Do Micro Ao Macro
Não ganhou na Mega? Franquias acessíveis podem ser sua porta de entrada no ramo
Franquias de baixo investimento surgem como alternativa para empreender em 2026, com modelos testados, valores iniciais reduzidos e gestão possível até em home office
O início de 2026 abre espaço para quem busca empreender sem capital elevado. Franquias de baixo investimento aparecem como opção para quem não ganhou na Mega da Virada e avalia negócios com estrutura definida.
Os aportes começam em R$ 5.999 e, em alguns formatos, permitem operação à distância. Nesse movimento, as franquias atraem interessados em modelos já testados e com suporte previsto em contrato.
Além disso, o formato chama atenção por reduzir etapas iniciais do negócio.

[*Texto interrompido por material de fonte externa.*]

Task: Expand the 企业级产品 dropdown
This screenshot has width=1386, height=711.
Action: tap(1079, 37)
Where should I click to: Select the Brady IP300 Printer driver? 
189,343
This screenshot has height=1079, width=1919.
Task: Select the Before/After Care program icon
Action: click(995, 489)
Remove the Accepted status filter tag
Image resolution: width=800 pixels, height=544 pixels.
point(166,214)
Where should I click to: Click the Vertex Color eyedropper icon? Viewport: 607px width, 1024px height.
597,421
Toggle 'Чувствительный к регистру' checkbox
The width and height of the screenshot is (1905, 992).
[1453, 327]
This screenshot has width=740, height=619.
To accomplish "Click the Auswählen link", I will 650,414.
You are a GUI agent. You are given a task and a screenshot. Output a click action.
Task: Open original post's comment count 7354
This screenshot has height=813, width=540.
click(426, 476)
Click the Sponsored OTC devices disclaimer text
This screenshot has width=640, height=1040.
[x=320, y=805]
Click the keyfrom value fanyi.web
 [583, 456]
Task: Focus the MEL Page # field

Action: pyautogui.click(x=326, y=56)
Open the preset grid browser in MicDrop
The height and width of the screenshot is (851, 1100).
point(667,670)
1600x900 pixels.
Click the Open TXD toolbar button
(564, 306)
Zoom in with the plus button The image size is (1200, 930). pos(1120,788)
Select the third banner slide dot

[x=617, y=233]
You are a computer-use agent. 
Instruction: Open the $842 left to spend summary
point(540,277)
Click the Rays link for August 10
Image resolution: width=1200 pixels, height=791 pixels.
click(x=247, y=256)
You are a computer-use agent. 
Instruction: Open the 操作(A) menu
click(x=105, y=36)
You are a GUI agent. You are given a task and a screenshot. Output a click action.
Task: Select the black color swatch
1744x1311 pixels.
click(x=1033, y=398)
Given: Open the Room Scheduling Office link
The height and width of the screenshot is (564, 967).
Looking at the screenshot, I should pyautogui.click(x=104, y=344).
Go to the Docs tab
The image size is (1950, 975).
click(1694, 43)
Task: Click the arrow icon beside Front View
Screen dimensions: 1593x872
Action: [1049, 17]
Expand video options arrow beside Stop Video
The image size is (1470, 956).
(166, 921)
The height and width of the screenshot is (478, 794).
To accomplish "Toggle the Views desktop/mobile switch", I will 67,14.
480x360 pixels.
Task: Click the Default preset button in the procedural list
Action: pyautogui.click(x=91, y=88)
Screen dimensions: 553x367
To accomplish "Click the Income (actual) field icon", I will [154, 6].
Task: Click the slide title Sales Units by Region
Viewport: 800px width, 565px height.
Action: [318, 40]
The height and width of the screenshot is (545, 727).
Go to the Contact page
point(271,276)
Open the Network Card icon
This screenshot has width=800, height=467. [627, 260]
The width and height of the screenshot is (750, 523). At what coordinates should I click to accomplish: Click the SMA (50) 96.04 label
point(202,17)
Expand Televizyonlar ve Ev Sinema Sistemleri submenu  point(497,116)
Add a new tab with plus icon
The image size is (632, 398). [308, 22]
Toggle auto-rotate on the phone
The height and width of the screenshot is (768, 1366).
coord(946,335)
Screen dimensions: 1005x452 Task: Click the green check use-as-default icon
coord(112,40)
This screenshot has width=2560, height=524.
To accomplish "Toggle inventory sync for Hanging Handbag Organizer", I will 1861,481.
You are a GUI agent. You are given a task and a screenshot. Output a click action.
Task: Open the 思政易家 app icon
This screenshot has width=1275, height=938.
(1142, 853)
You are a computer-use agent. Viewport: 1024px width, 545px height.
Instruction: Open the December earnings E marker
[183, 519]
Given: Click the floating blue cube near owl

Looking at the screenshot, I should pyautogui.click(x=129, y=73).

As redes oferecem manuais, padrões operacionais e apoio ao franqueado. Assim, o empreendedor evita começar do zero e consegue planejar custos, prazos e retorno com mais previsibilidade, dentro das regras do sistema de franquias.
Franquias e o modelo testado
Segundo Ycaro Martins, especialista em expansão de negócios e CEO da Maxymus Expand, as franquias se consolidaram como caminho de crescimento baseado em operações já validadas. Para ele, o formato permite projeções de faturamento e organização do processo de expansão, desde que o investidor avalie o negócio com atenção.
De acordo com Martins, a análise da Circular de Oferta de Franquia é etapa obrigatória. O documento reúne informações sobre taxas, suporte, histórico da rede e deveres das partes. Ainda segundo o executivo, o pré-contrato ajuda a esclarecer prazos, regras de operação e limites da relação entre franqueador e franqueado.
O que avaliar antes de investir
Por outro lado, a decisão exige leitura cuidadosa dos números. É preciso analisar o prazo de retorno, a margem esperada e a compatibilidade do modelo com o perfil do empreendedor. Também entra na conta a rotina de operação e a capacidade de execução do franqueado no dia a dia do negócio.
Nesse sentido, Martins aponta que a escolha precisa funcionar para os dois lados. A rede depende do desempenho do franqueado, enquanto o investidor depende do suporte prometido. Por isso, a avaliação deve considerar se o negócio atende uma demanda contínua do mercado e se o formato de franquias se encaixa nas habilidades de quem vai operar a unidade.